Enclosure, Grange (Smallcounty By.), Co. Limerick
Co. Limerick |
Enclosures
A low circular bank on a rocky hillside in County Limerick managed to evade the notice of Ordnance Survey cartographers not once but three times.
The enclosure on Ardaghlooda ridge does not appear on the six-inch survey of 1840, the twenty-five-inch edition of 1897, or the later Cassini revision. It took aerial orthoimagery, first captured between 2005 and 2012, to make it faintly legible again. That a structure of this kind could sit unrecorded for so long, in a landscape so thoroughly examined by archaeologists, is what makes it worth pausing over.

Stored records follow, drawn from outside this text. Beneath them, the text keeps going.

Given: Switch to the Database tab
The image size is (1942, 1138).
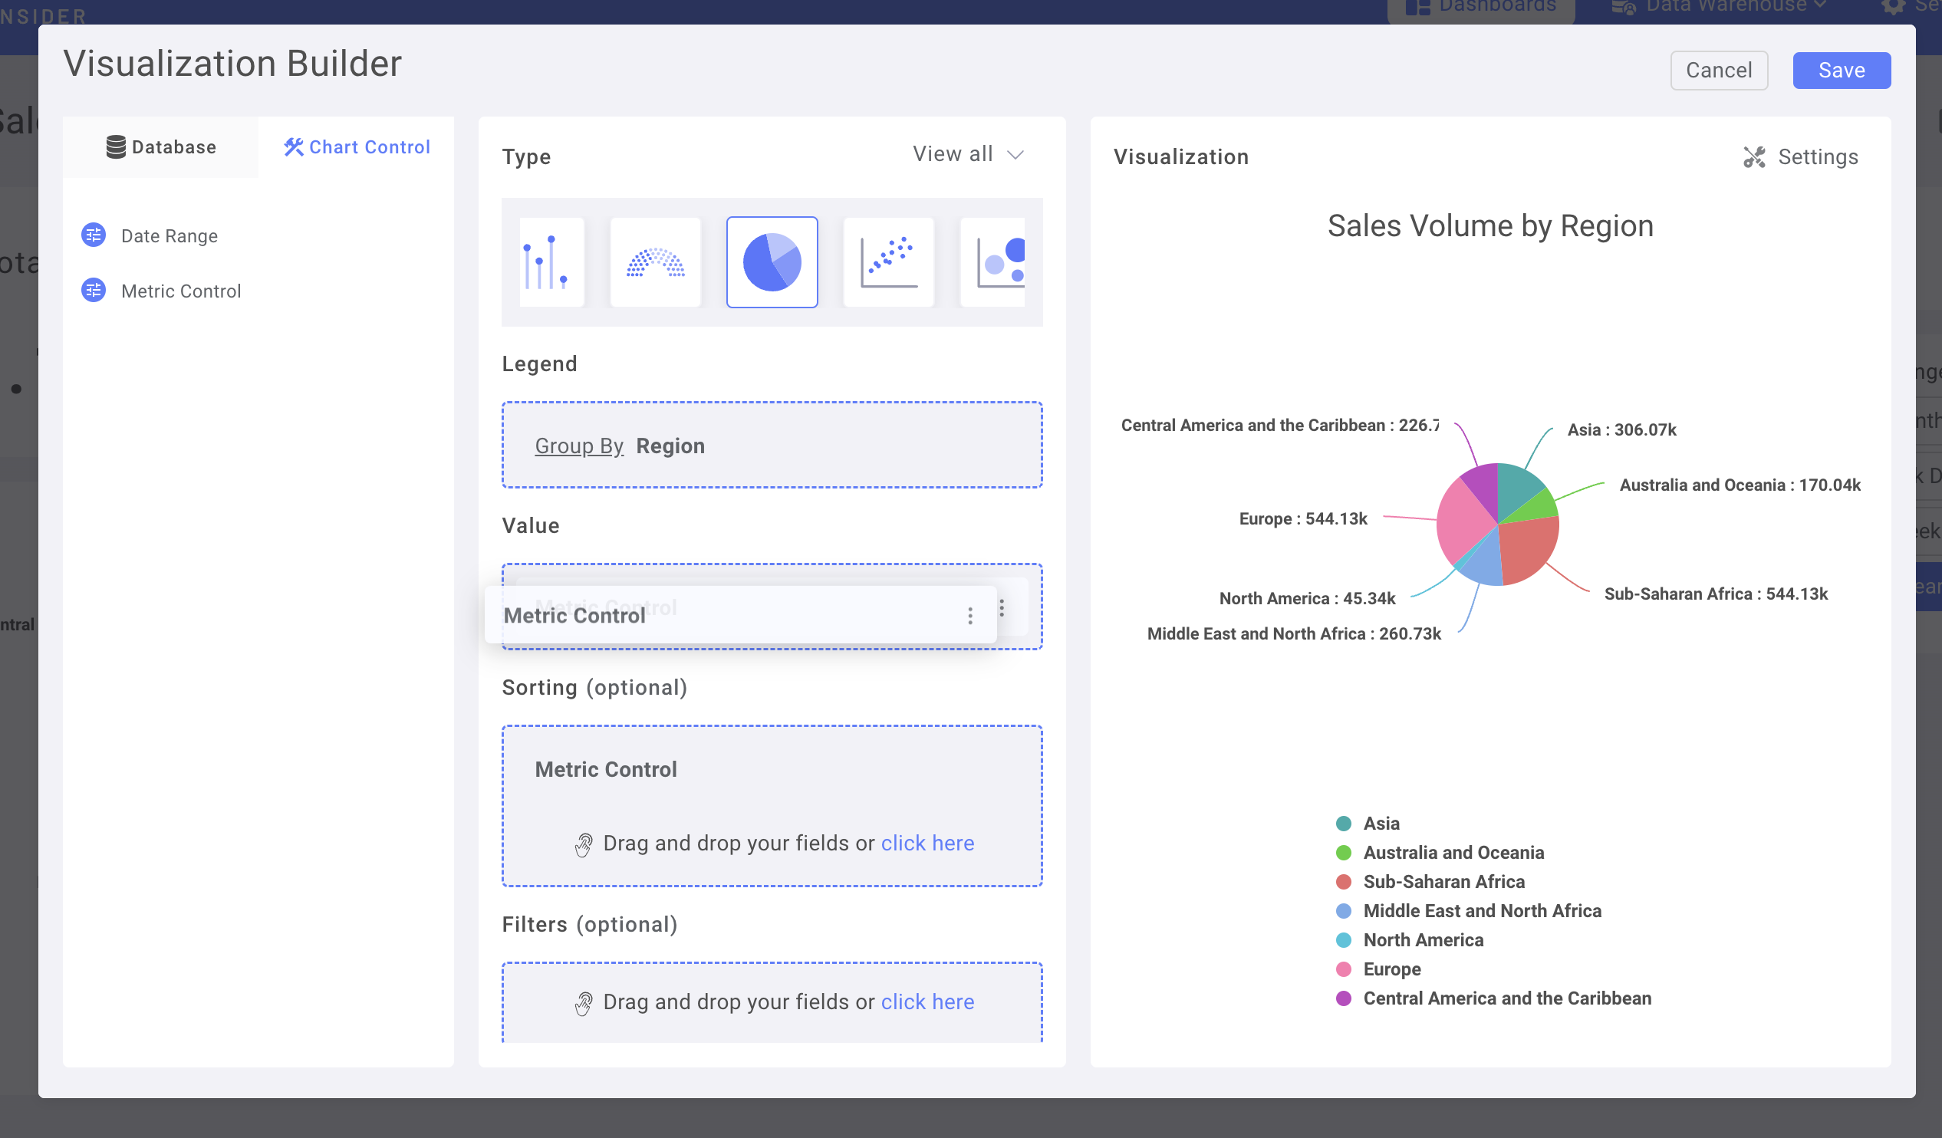Looking at the screenshot, I should [159, 145].
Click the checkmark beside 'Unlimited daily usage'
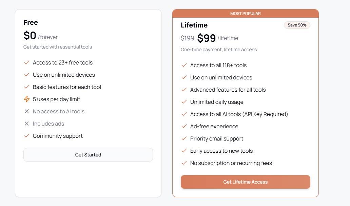 (x=184, y=102)
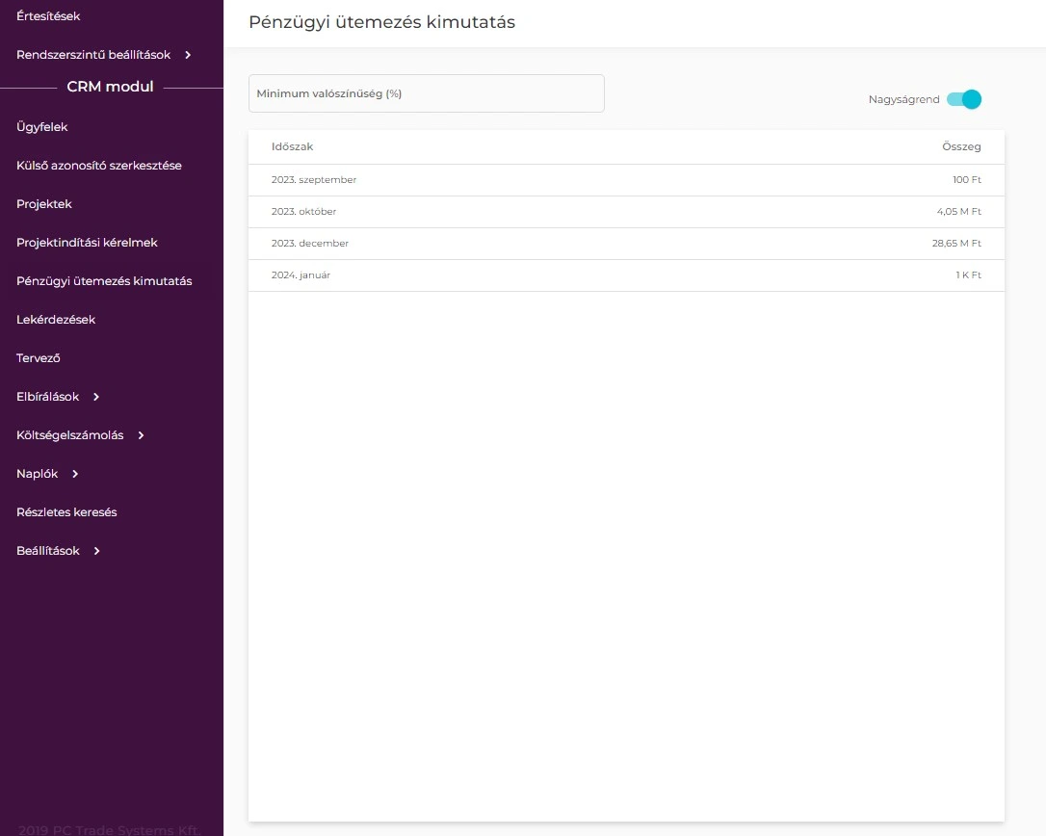Select the 2024. január row

626,275
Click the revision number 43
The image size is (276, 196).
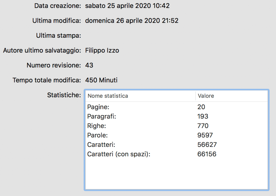click(89, 65)
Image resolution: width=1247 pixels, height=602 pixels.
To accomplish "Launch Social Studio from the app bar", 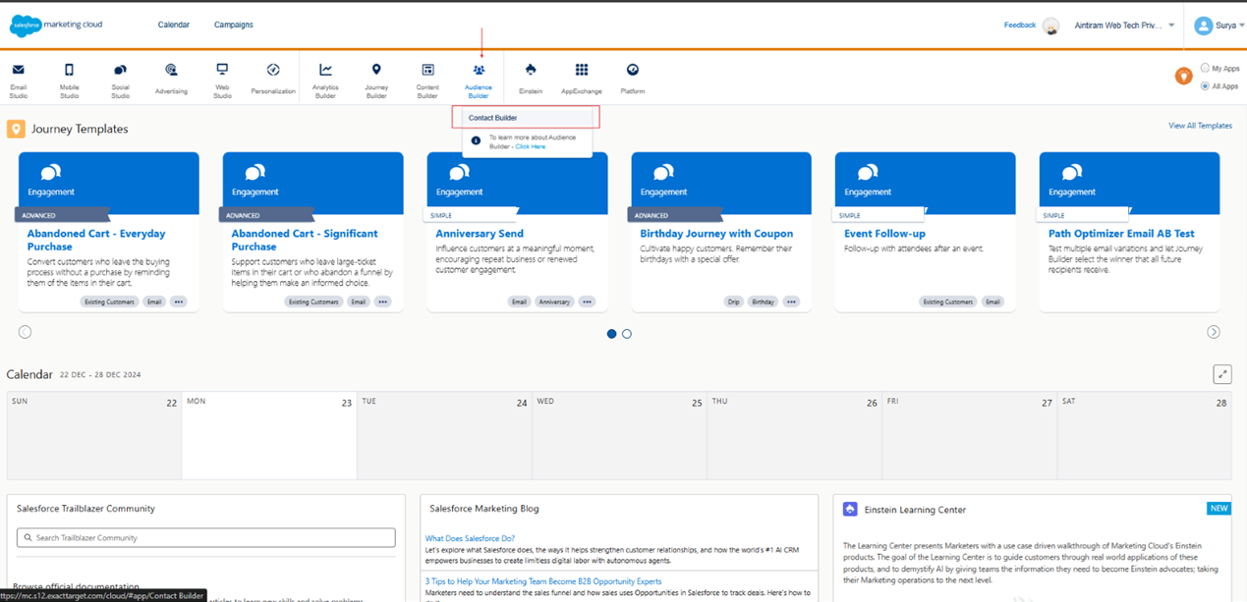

Ardaghlooda is a rocky ridge overlooking Lough Gur, one of the most intensively studied prehistoric landscapes in Ireland, and this enclosure is only one of three that survive on the hill itself. Archaeologist Grogan, writing in 1989, described it as a habitation enclosure, meaning a circular banked boundary that once defined a domestic or settlement space rather than a ceremonial one, roughly 25 metres in maximum diameter. Current measurements from satellite imagery put its external diameter at approximately 19 metres north to south and 17.5 metres east to west. The site pre-dates a later field system whose boundaries have since cut directly across it; one east-west field boundary bisects the enclosure entirely, which is part of why it is so difficult to read on the ground. The great stone circle at Grange, one of the largest of its kind in Ireland, lies 350 metres to the southwest. Standing stones are recorded nearby, and a further two enclosures sit within 100 metres on the same hill. Running along the western side of the ridge, roughly 100 metres from the enclosure, is a historic road known as Cladh na Leac.
The site sits on rocky pasture and is defined by a low bank that requires some patience to trace, particularly where the later field boundary interrupts it. Google Earth imagery from March 2016 and March 2017 offers the clearest overhead view of the circular form. Visitors to the Lough Gur area will find the ridge accessible on foot, though the ground is uneven and the feature is subtle enough that knowing its approximate location in advance makes a considerable difference. The surrounding density of monuments means that even a careful walk across Ardaghlooda will bring you past standing stones and traces of a field system that overlies these enclosures, layering era upon era in the same thin soil.